When I was a kid, government jobs were most prestigious; and less you work in your job, better it was, and if you can manage some outside income (taking bribes) along with your salary then you are the man. If you had such a job, you can demand very high amount of dowry (plus a car). Next was land-ownership which has lost much of sheen these days; and followed by small businesses and other petty clerk jobs.

The land-owning farmers need not any formal education, even though there was respect for it. There was no pressure on a farmer’s kid to do well in school. Only thing he needs to know is simple math: how much he spends and how much he earns. This much would enable him to deal in local market. Surely, he is not sending his wife to buy vegetables in markets?

During these family meeting for fixing marriages, lying was (and still is) the norm. The groom family will lie as much it can about land and education of would-be-groom. An illiterate would be classified as high-school and 1 hectare of land will be presented as 5. If they demanded to see the land-holding papers or the mark-sheets, the fake one would be arranged. The bride family is also from the same culture, they know what is going on. They will inquiry about the land on their own and some disgruntled enemy in the village will tell the truth about land-holding; and for education there was math test.

The mathematics test was the most feared one. The would-be-groom was trained by best school students in the night before the bridge family interviewed him. I remember training one. He was promised a scooter if he passed the interview. He cared little about money in dowry, that would go to his dad anyway. But loosing scooter, no sir no! There was little chance of getting a scooter after failure in interview from anyone else. That guy showed remarkable interest in mathematics that night but failed nonetheless. He managed to get scooter anyway, by convincing bride-family that scooter is for her own good. How she will travel to her remote village? In tempo and horse-cart?

What to work on —
**1.** Reproduce the stretch of the passage on arranged-marriage negotiations from "When I was a" through "petty clerk jobs.".
**2.** Extend the passage on arranged-marriage negotiations beyond its final sentence.
The records below the passage come from a separate source.

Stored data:
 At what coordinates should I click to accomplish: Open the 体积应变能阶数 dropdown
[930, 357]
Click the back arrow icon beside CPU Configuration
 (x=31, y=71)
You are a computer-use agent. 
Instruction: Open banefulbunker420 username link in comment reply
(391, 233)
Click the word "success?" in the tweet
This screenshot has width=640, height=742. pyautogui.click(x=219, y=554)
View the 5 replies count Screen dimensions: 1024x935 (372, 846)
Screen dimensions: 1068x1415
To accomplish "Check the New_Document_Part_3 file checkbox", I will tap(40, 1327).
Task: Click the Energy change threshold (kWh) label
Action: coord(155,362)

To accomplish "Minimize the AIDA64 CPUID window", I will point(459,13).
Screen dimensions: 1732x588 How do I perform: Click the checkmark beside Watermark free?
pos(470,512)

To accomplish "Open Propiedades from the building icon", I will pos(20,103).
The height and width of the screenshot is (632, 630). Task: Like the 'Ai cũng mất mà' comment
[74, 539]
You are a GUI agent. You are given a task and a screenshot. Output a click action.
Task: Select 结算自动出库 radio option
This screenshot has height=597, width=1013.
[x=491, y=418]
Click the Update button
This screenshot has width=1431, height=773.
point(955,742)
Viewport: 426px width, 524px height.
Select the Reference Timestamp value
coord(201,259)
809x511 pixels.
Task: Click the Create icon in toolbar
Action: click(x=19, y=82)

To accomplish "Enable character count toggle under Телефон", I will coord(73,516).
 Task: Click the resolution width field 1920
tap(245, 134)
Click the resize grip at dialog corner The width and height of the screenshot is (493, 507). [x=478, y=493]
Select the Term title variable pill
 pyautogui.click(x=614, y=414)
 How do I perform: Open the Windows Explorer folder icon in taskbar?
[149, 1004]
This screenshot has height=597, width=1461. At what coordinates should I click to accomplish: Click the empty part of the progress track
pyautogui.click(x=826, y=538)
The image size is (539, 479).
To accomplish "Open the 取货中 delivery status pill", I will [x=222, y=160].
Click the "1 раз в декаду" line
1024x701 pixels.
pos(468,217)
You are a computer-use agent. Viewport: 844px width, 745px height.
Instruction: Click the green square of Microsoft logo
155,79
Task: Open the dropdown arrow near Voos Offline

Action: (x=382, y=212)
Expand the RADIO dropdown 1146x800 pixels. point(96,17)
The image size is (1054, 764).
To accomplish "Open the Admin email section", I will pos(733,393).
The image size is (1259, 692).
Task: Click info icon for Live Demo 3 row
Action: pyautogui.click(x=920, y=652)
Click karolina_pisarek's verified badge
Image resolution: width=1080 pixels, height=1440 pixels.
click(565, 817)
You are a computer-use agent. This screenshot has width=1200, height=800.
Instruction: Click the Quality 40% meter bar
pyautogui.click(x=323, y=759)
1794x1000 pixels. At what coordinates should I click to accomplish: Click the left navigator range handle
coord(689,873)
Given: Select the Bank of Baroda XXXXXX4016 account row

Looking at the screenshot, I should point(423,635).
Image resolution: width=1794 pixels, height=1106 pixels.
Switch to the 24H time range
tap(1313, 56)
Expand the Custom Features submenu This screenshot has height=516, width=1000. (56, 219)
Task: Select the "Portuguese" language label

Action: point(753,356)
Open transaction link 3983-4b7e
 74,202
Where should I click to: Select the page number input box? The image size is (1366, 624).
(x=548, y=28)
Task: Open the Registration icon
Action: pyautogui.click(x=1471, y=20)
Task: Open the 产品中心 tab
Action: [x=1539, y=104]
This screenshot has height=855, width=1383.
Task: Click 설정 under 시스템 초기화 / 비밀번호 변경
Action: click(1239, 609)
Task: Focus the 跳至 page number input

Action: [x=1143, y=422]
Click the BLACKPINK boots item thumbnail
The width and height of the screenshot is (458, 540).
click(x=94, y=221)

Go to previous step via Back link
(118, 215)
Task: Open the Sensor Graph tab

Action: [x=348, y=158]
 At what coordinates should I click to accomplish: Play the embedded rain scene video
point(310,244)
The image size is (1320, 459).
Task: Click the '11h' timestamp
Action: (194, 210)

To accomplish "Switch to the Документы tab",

List of answers —
**1.**
When I was a kid, government jobs were most prestigious; and less you work in your job, better it was, and if you can manage some outside income (taking bribes) along with your salary then you are the man. If you had such a job, you can demand very high amount of dowry (plus a car). Next was land-ownership which has lost much of sheen these days; and followed by small businesses and other petty clerk jobs.

**2.**
The questions asked were mostly about fractions: how much is left if you have Rs. 3.50 and pay Rs. 2.75?  Mind you, this question is trickier than its sounds. People use traditional fractional names for 3.50 and 2.75; they are not easy to remember. But those were old days when people spent money in fractions. These days, government has stopped minting coins less the 0.50, and you can’t get anything in 0.50 anyway. Being a practical woman, this bride asked him much simpler integer arithmetics; yet our elementary education system did not disappointed her. The finance minister should definitely rethink his budget cuts in primary education. If he thinks primary education is not necessary, he should consider raising the budget allocation anyway. Sure none of his or his colleagues children’s children ever going to go to government school. If not for the sake of overall future of country; at least for the sake of dowry — the birth right of every Indian bridegroom who has some status in this society.

Nothing is more simpler than integer arithmetics; and when our would-be bridegrooms start failing even these tests, we must be ashamed of our primary education system in which our track record in nothing less than a scandal.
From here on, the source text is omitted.